There is a sentence in Hatcher that I am really struggling to understand. We have the following theorem
If $X$ is a space and $A$ is a nonempty closed subspace that is a deformation retract of some neighborhood in $X$, then there is an exact sequence of reduced homology
$$\cdots\longrightarrow{H_n(A)}
\longrightarrow H_n(X)\longrightarrow H_n(X/A)\longrightarrow H_{n-1}(A)\longrightarrow H_{n-1}(X)\longrightarrow\cdots,$$
where the maps are induced by the inclusion $A\hookrightarrow X$ and the quotient map $X\rightarrow X/A$.
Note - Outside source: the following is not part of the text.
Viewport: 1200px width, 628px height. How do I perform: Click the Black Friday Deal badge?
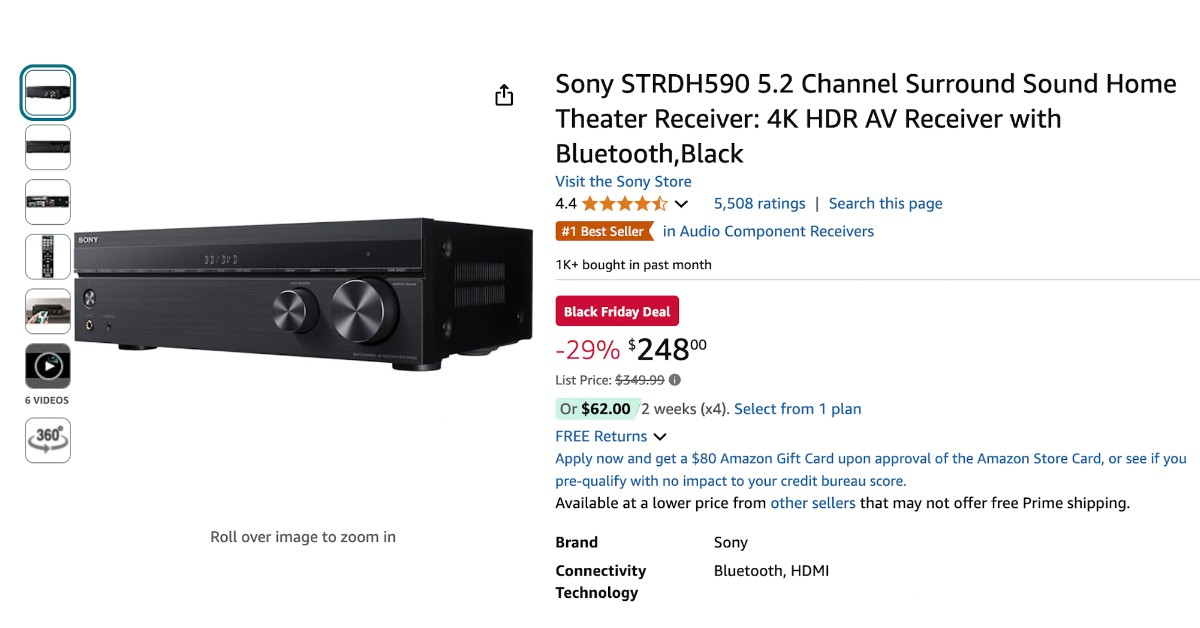point(616,310)
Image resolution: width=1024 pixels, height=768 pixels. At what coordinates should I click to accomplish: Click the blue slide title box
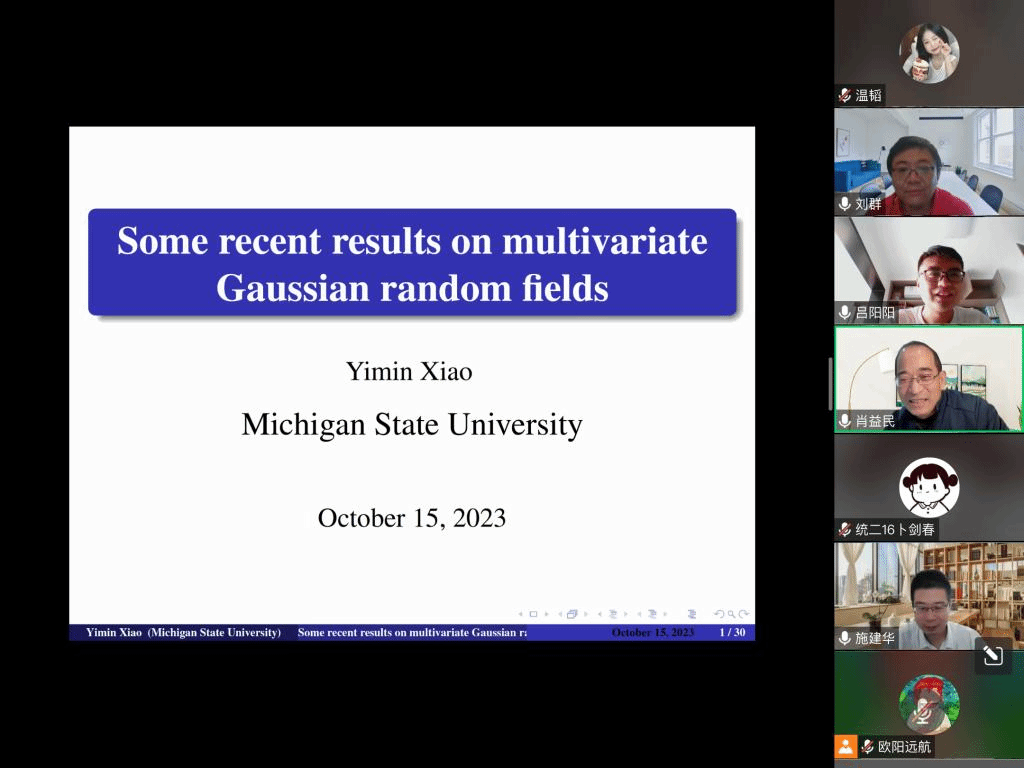[x=412, y=262]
Let $\partial$ be the connecting homomorphism. There is then the phrase
The idea is that an element $x\in H_n(X/A)$ can be represented by a chain $\alpha$ in $X$ with $\partial\alpha$ a cycle in $A$ whose homology class is $\partial x\in H_{n-1}(A)$.
I am a little confused by what this means. It seems that the element $\partial\alpha$, where in this case I assume that the $\partial$ is the boundary map, must be an element of $H_{n-1}(A)$. But then why is $\alpha\in X$? I feel like it should be an element of $A$, so I'm a little confused by what's going on here.
Best Answer
$x$ lives in $X/A,$ but one could hope to express it as a $p \alpha,$ where $\alpha$ is lives in $X$ and $p$ is the projection $X \to X/A$. Then, since $\partial x = 0$ in $X/A,$ "on the level of $X$" $\partial x$ is also zero except some part of the boundary may be in $A,$ so that it becomes zero after projecting on $X/A.$ For example, for an interval $-$ $(X, A) = (I, \partial I)$, $I/\partial I$ is a circle, and the chain $\Delta^1 \xrightarrow{\simeq} I \to I/\partial I$ has zero boundary, so defines a homology class. And it can be considered as a chain in $I$ (the first arrow of the composition), whose boundary is then the difference between two points of $\partial I$. The substantial part of the statement is that any chain can be viewed like this.